Previous studies showed that amino acids and fatty acids occur in both living and nonliving environments. Scientists have found them in meteorites, asteroid samples from Ryugu and Bennu, laboratory prebiotic experiments, and many terrestrial settings. Abiotic chemistry usually produces simpler, low-mass compounds because of thermodynamic and kinetic constraints. In contrast, living systems generate more complex and highly organized molecular distributions. Earlier work examined these patterns and used machine learning to search for agnostic biosignatures. This study extends that idea by applying ecological diversity metrics, specifically Hill numbers and evenness curves, to molecular assemblages.

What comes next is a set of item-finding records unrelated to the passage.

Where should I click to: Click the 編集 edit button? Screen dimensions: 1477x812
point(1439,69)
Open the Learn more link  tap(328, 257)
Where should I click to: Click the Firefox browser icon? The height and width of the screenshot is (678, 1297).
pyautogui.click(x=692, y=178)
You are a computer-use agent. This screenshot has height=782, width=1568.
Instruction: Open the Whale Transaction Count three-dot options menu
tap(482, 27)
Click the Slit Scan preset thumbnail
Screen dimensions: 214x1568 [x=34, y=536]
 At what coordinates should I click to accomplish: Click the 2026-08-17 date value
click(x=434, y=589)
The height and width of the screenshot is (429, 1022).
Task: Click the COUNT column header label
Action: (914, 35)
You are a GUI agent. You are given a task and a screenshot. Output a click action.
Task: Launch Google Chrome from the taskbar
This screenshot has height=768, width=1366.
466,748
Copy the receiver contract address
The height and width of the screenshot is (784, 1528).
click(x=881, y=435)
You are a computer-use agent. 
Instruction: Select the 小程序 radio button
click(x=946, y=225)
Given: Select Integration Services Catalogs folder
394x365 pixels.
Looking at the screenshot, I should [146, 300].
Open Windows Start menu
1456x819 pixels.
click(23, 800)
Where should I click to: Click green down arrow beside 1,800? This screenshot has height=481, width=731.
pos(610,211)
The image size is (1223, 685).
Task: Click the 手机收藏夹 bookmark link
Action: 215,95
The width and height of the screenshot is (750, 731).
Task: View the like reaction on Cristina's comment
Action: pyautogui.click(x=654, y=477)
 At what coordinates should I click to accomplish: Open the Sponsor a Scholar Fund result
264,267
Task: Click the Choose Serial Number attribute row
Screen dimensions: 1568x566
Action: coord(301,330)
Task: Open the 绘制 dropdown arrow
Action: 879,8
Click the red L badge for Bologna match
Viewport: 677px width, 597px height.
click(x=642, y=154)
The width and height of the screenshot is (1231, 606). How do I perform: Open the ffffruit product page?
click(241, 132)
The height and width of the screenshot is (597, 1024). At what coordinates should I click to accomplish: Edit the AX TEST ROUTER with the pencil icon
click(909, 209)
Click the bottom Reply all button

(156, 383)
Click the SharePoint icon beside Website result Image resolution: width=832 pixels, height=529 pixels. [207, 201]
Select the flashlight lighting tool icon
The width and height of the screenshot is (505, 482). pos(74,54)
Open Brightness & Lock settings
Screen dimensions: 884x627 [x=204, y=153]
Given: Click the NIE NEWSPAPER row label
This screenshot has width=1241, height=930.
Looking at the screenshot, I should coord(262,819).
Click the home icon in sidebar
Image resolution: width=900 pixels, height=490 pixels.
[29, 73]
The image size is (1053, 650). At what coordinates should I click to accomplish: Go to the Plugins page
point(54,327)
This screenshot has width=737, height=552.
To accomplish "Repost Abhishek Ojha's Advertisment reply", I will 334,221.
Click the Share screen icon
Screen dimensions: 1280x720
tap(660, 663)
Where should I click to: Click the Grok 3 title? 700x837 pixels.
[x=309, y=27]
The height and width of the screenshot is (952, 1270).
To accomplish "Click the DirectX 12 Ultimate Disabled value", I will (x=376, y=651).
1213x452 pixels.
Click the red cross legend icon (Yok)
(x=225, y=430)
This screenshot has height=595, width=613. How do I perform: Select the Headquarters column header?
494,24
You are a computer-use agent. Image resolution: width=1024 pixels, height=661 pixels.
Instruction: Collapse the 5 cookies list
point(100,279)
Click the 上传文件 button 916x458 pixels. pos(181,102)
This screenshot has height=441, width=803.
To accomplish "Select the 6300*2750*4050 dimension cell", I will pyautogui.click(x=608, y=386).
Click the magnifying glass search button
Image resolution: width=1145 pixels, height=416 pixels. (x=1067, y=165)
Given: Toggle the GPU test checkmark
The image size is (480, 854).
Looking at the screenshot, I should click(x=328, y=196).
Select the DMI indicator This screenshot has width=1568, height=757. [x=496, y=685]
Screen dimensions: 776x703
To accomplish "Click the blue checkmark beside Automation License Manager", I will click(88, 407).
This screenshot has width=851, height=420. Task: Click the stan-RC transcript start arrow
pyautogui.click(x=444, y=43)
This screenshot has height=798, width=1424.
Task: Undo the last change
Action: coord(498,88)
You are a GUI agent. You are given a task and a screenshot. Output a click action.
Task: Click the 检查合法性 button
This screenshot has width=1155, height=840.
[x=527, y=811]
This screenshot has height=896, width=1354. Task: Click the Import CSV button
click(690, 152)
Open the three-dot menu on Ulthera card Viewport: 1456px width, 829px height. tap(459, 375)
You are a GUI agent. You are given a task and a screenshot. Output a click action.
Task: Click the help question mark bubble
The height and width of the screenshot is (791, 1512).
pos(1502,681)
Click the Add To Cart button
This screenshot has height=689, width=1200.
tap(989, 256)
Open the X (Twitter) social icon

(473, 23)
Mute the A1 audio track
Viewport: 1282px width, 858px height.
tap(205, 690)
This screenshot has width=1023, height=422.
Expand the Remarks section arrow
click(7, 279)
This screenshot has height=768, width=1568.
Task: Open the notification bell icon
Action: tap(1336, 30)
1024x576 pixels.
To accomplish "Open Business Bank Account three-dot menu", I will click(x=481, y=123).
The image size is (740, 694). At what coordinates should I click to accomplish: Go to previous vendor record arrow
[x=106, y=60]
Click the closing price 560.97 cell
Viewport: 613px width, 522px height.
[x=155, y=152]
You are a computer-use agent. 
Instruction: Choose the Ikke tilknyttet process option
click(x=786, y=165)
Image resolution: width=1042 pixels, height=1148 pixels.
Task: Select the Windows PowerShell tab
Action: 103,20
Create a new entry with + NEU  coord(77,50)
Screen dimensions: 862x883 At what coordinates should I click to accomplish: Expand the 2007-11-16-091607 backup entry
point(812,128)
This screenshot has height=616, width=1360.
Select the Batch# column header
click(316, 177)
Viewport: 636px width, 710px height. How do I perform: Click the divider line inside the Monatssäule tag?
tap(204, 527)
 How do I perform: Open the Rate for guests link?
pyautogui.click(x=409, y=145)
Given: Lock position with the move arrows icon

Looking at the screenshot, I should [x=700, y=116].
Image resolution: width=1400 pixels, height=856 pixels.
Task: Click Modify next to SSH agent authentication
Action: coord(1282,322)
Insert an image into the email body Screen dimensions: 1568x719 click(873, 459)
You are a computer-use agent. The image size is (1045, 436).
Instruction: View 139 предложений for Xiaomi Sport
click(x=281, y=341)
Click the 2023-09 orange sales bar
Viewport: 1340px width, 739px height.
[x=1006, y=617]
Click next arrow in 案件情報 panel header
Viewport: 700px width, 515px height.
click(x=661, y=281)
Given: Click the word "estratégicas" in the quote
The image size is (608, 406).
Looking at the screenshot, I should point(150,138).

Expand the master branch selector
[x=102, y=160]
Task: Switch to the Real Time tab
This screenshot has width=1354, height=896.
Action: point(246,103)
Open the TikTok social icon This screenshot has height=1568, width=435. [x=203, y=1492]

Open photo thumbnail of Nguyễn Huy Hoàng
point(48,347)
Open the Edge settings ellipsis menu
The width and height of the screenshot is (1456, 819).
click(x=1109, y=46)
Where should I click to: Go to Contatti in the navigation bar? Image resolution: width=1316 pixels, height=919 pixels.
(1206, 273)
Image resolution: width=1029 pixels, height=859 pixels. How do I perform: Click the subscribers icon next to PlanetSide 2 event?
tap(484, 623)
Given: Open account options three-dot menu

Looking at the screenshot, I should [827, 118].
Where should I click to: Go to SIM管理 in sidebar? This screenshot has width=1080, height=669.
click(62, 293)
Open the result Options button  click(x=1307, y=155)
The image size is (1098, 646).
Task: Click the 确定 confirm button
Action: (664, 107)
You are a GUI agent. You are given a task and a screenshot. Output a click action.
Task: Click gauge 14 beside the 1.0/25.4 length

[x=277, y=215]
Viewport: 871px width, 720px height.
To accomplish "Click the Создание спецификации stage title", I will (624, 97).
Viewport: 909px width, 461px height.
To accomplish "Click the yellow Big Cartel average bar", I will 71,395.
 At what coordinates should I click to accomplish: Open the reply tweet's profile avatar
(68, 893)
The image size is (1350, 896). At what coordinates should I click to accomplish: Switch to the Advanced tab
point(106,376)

The researchers assembled a deliberately diverse dataset of amino-acid abundances. Biotic samples included microbial cultures, marine and estuarine sediments, and fossils such as stromatolites and dinosaur eggshells. Abiotic samples included carbonaceous chondrites, material from Ryugu and Bennu, laboratory syntheses, and icy-moon analog experiments. They also analyzed a smaller fatty-acid dataset that included only chains longer than C6 for consistency.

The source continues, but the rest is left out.